During the maritime war between France and Spain, on one side, and Great Britain and Holland, on the other, which terminated in the Peace of Aix la Chapelle, 1748, a controversy arose between the British and Prussian governments respecting the rights of neutral navigation and commerce. By the treaties of Breslau and Berlin, 1742, in which the province of Silesia had been ceded by Austria to Prussia, Frederick II. assumed the payment of a loan which had been made by certain English merchants to Maria Theresa in 1735, which was secured by a mortgage upon the revenues of that province. During the French war a number of vessels sailing under the Prussian flag, and cargoes claimed by Prussian subjects, under other neutral flags, had been captured and condemned in British prize courts as contraband of war, or as enemy's property. The British government having refused to indemnify the owners of such property, a commission was instituted by Frederick II. in 1751 to examine these claims, in order that they might be satisfied out of the Silesian loan, payment of which had been withheld for that purpose. In the following year this commission assigned to the Prussian claimants the British mortgage upon the revenues of Silesia by way of indemnity for their losses. The reason given for this action was that British cruisers had no right to capture neutral vessels going to or returning from an enemy's port, under the pretext that the cargo, or any part thereof, belonged to the enemies of Great Britain; that the treaties between Great Britain and neutral powers, confirmed by the declaration of the British ministry to Prussian diplomatic agents, had exempted such property from capture; therefore, the British courts of admiralty had proceeded contrary to the law of nations, to treaties, and to this declaration in condemning the property in question. Hence the declaration of the intention to make reprisals.
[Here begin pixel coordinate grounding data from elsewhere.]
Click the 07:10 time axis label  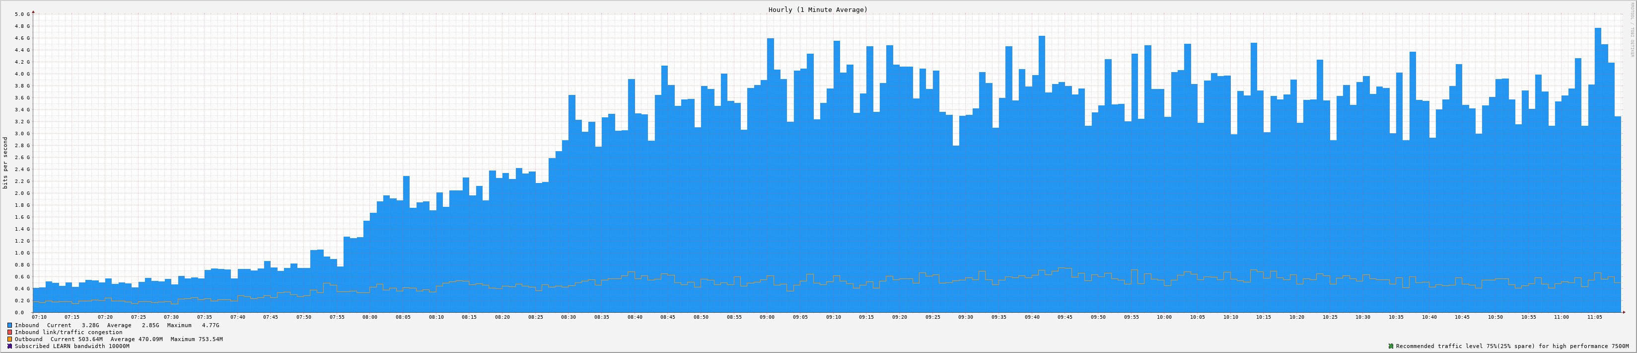[x=39, y=317]
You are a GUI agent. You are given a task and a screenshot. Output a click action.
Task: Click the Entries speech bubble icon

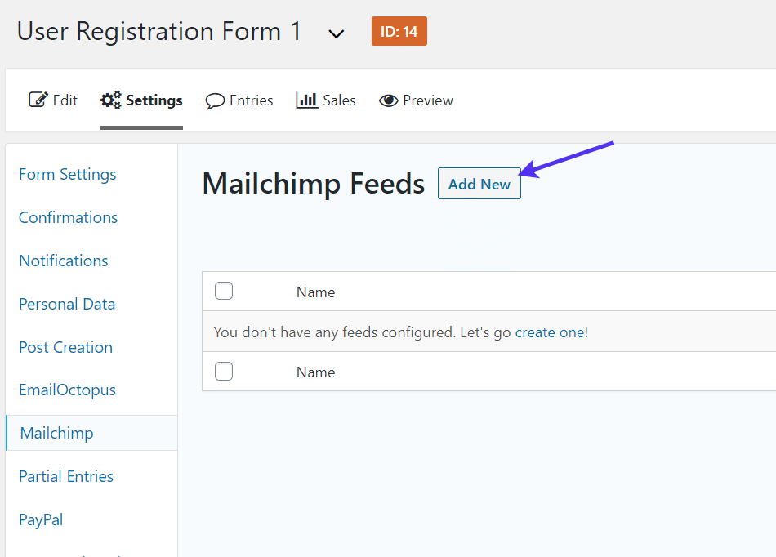point(215,101)
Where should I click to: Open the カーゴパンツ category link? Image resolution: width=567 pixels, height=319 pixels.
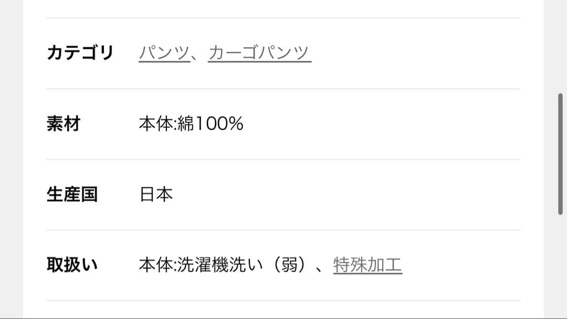point(259,52)
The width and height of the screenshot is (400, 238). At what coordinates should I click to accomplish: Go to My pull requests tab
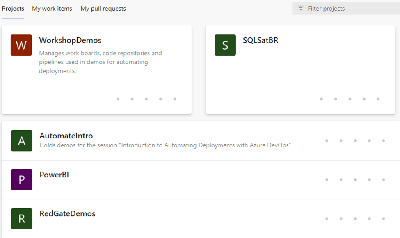[x=103, y=9]
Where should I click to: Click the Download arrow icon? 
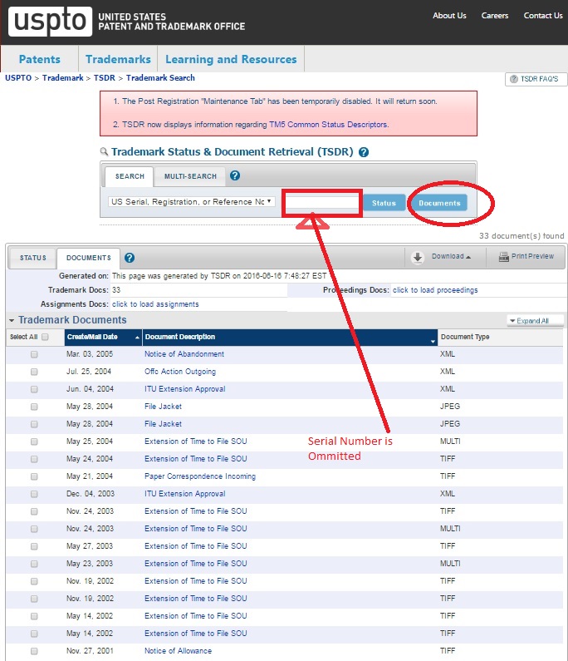(x=418, y=257)
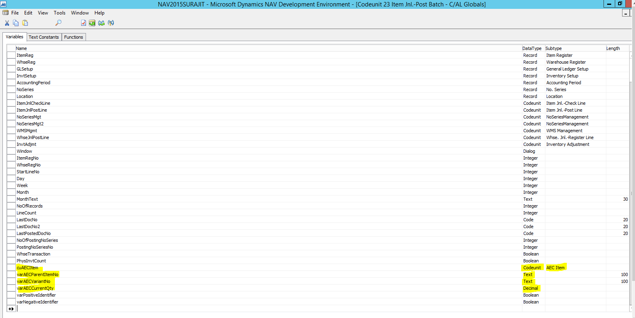Image resolution: width=635 pixels, height=318 pixels.
Task: Click the green circular arrows toolbar icon
Action: click(101, 23)
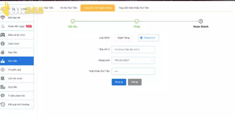Click the Quỹ tiền coins stack icon
This screenshot has height=118, width=235.
[3, 87]
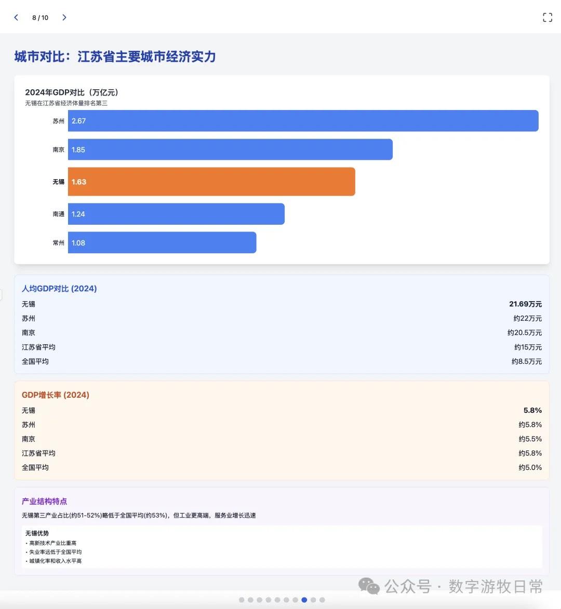
Task: Select the orange 无锡 GDP bar
Action: coord(211,182)
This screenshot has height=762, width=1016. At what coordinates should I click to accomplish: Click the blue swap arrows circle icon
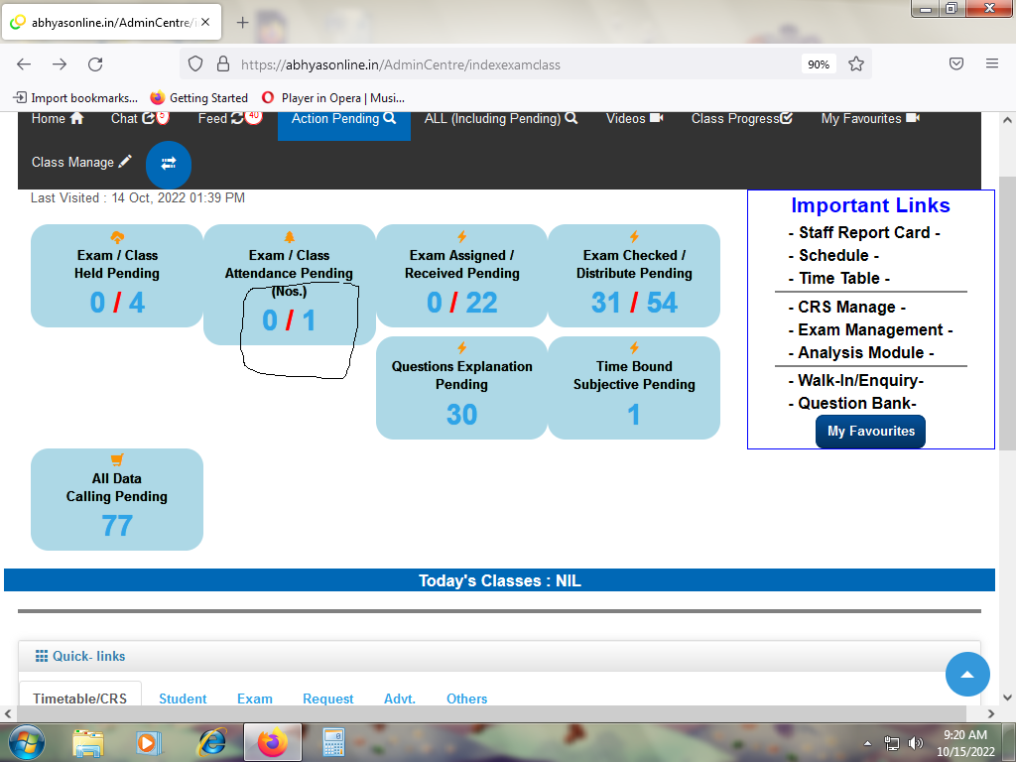[168, 164]
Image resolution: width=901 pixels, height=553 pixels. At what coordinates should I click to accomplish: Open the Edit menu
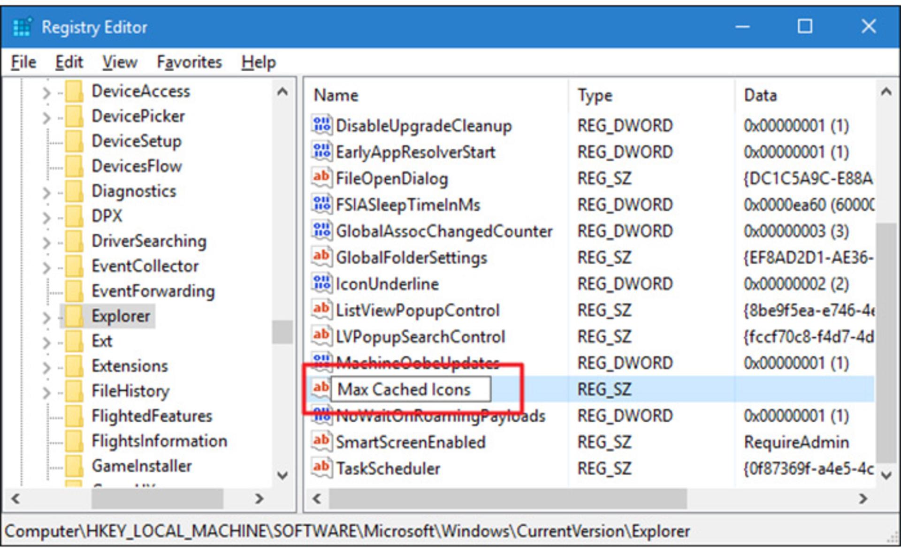click(x=69, y=62)
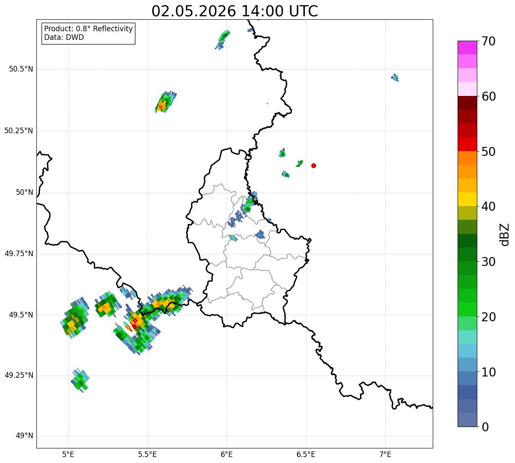Click the storm cell near 50.35°N 5.6°E
This screenshot has width=515, height=463.
pos(165,102)
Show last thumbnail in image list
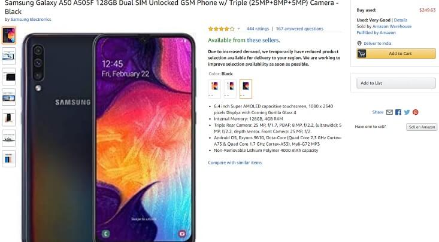The width and height of the screenshot is (439, 242). coord(8,159)
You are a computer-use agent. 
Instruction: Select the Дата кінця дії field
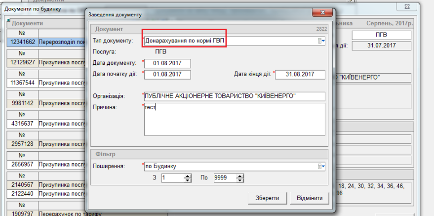(300, 74)
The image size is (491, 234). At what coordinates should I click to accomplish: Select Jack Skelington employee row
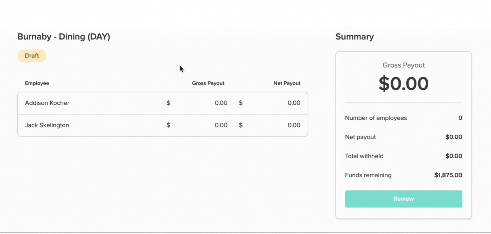pyautogui.click(x=163, y=125)
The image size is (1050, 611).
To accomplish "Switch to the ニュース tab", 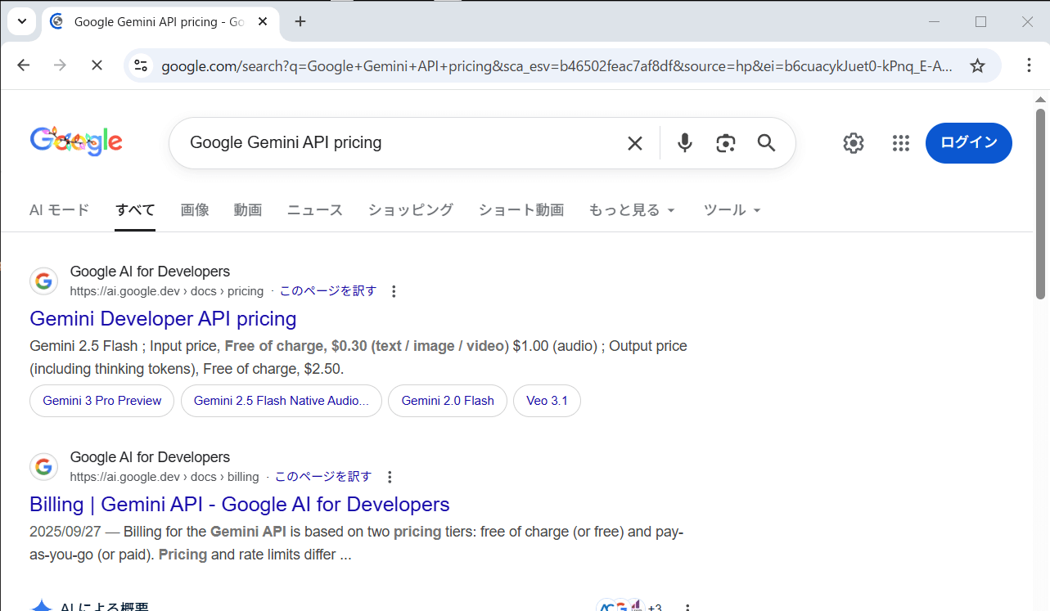I will pos(314,210).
This declaration by Frederick II. was accompanied by an Exposition des Motifs, in which it was stated that, at the beginning of the war, the king had received verbal assurance from the British secretary of state, Lord Carteret, that ships, timber, and naval stores were not considered as contraband, and that Prussian vessels would not be interrupted, provided they were not found carrying munitions of war to the enemy, or provisions to blockaded ports; and that in other respects commerce should remain on the same footing as in time of peace. Prussian commerce was accordingly uninterrupted until 1745, when their vessels carrying ship timber were detained, and subsequently other vessels laden with goods incontestably free were captured. Remonstrances having been made to Lord Chesterfield, the British secretary of state, by the Prussian secretary, resident at London, the latter received, in 1747, a written answer, to the effect that Prussia could not claim the benefit of the special treaties with other neutral powers, but that in other respects there should be no interruption to Prussian navigators carrying on their trade in a lawful manner, conformably to the ancient usage recognized by neutral powers. The Exposition then laid down certain propositions of law, which are cited and reviewed in the British answer.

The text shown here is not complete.